Some key points to remember are:
1.) When you call Connection.Open(), the provider checks its connection
pools for matching, available connections. If a matching, available
connection is found, it is used otherwise a new connection pool and
connection are created and used.
2.) When you call Connection.Close() or Connection.Dispose(), the connection
(as opposed to the connection object) is released back into the pool
(depending on a couple of criteria) but not actually destroyed until the
active process ends.

This being said, opening and closing connections between methods on the same
page allows the method to do any work that does not need a connection to the
database without tying up a connection. When a connection is finally
needed, one is grabbed from the pool, database actions are then performed on
the connection, and the connection is released back into the pool, freeing
the connection for use by another process. This methodology is far more
efficient than keeping a persistent connection open for the duration of the
page/application.

HTH,
Dave
 
Charlie,

ADO.NET is really really cool - that it pools your connections as long as
the connection string remains EXACTLY the same and the connections are
closed diligently. If you really wanna know how that all works under the
hood - I invite you to read this blogpost I posted a few days back -
(Dispose/Close/Connection pooling - Here is how it all works !!! )
http://dotnetjunkies.com/WebLog/sahilmalik/archive/2004/11/12/31798.aspx

The above delves into whats inside ADO.NET under the hood and explains - how
in the world does pooling work afterall? Because there still is a confusion
about "Should I dispose?" "Should I close"? "Is my connection object
pooled"? "Is the physical connection pooled"? .. well .. as long as the
connectionstring remains unchanged - and you do close the connection -
pooling will work automagically. So in essence the connection object itself
isn't pooled - the connection is pooled.

So what is the recommended approach?

Easy - create a Data Access Layer. (DAL = Data Access Layer to save my hands
lots of typing)

This data access layer is nothing but a class or a bunch of classes that
abstract database access for the rest of the application. This way, your DAL
makes sure you end up closing connections - because unless you close a
connection - it will not be pooled. (So what does Dispose do? Should you
dispose or should you close? --- For answers - Read the above blogpost).
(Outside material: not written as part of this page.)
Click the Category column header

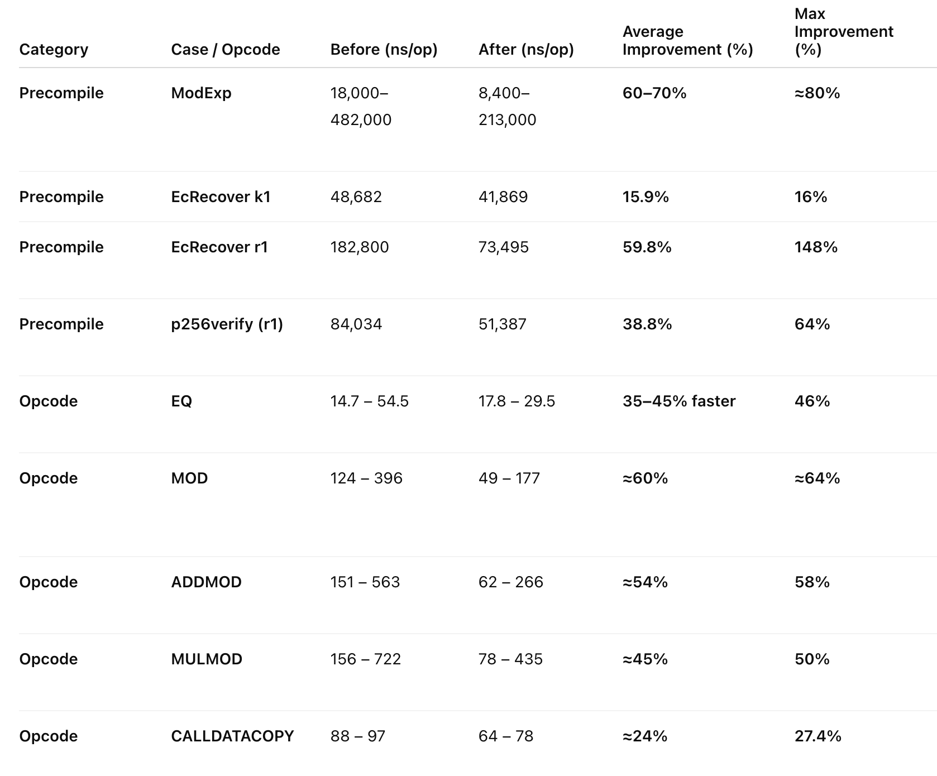(54, 50)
Just remember to - a) Make sure connections are opened as late as
possible/closed soon as they can be.
b) Nobody circumvents the DAL.
c) Don't store the DAL instance in session and write a stateless DAL.

One good starting point of a sample DAL is the Microsoft Data Access
Application Block. I personally don't like it for these reasons -
http://dotnetjunkies.com/WebLog/sahilmalik/archive/2004/11/24/33412.aspx .

Apparently it is good for a quickie job; because it very well masks the
complexity of ADO.NET but for an enterprise app' especially a high demand
asp.net app - I'd recommend writing your very own stateless DAL. I explain
on how to write a sample database agnostic DAL in my book chapter #10.

Hope this helped.

- Sahil Malik
http://dotnetjunkies.com/weblog/sahilmalik
 
How is transactional integrity being handled in theese cases? The first
update may succeed, the second fails and the first should be rolled back. I
have seen very little code samples doing anything with transactions.